DNS Roots See Similar Impacts
F and E DNS roots, both of which Cloudflare supports to some degree, also experienced disruptions similar to its core services. The impact began sometime after 2PM PDT, and by approximately 2:30PM PDT, traffic loss was detected in reaching both the F and E roots.
Edge Network Impacted Beyond DNS Services
There is some indication that the incident also disrupted other Cloudflare edge services, though this did not appear to be as widespread as the DNS disruption. ThousandEyes observed a Cloudflare-hosted service experiencing near-identical disruption during the incident, with extremely high levels of packet loss at Cloudflare’s network edge preventing reachability of the service.
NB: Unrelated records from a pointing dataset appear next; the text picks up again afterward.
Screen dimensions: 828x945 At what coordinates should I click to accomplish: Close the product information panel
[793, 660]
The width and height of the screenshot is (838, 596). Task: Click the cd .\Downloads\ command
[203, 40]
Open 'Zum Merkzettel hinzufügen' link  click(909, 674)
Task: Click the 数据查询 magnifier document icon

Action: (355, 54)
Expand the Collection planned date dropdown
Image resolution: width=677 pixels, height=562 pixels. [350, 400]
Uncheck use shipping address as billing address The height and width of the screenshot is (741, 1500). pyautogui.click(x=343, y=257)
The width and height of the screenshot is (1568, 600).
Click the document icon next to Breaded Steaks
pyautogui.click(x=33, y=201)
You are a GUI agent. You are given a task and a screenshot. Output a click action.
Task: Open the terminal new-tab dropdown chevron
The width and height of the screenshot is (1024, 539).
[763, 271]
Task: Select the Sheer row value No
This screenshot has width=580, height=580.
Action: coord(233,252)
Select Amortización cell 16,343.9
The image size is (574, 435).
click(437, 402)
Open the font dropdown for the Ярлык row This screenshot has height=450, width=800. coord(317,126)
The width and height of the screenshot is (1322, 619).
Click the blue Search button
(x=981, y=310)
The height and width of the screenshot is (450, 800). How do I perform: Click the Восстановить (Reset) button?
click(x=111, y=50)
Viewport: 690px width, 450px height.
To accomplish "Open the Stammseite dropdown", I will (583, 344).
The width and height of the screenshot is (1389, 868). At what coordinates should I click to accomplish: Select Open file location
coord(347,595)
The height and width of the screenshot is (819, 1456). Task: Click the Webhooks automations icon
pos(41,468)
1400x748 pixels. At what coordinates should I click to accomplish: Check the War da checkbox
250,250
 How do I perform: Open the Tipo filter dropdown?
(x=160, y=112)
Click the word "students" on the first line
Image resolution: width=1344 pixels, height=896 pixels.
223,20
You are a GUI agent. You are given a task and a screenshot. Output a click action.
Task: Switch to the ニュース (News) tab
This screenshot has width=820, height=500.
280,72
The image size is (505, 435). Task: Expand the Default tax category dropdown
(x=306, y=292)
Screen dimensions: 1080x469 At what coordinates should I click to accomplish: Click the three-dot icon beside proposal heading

It’s unclear if these edge services were a collateral impact of the outage, or if internally leaked prefixes were broader than those covering its DNS services.
Outage Ripple Effects
As the outage began to resolve, ThousandEyes observed several “adjustments” being made by its customers and neighboring service providers. In one instance, AISG, a provider directly connected to Cloudflare, revoked its direct routes to Cloudflare for prefixes covering its DNS services, instead steering traffic indirectly through Cogent Networks.
Route changes of this kind are commonly made as a remediation measure to change the path to an impacted service. In this case, AISG may have been hoping the indirect route through Cogent would have directed traffic to a Cloudflare site that was not impacted. Nine hours later, AISG reverted to their pre-outage state and started routing directly to Cloudflare.
Around the same time, a customer of Cloudflare made a change to its serving architecture, routing users directly to its origin hosted within AWS. Throughout the weekend, users from some locations connected to the AWS origin, while others connected to Cloudflare’s CDN edge.
This change led to higher HTTP server response times to the site; however, the impact to its enterprise customers was likely minimal given that the change was in place over the weekend.
The following Monday, July 20, this customer reverted all traffic to Cloudflare. Cloudflare’s root cause analysis (RCA) statement alluded to a scheduled fix on their backbone network on Monday, July 20th, which may explain the delay in switching all users back exclusively to Cloudflare’s edge.
The Internet is a global system of interconnected autonomous networks that is notable for its decentralization; however, the extreme centralization of critical, foundational services, such as DNS can lead to major and far-reaching impact. Enterprises and users rely on a complex, often unseen, web of dependencies, any of which can impact the reachability of its services. Understanding these dependencies and where additional resilience measures are needed is critical to maintaining business continuity.
Visibility into critical service components, be it your DNS infrastructure or your CDN provider, along with Internet routing visibility is critical in understanding architectural risks, as well as the impact of outages on service delivery. Armed with this information you can not only understand the “why” behind the oft-repeated phrase the “Internet is down” but also put yourself in a position to expedite communication and remediation in the future.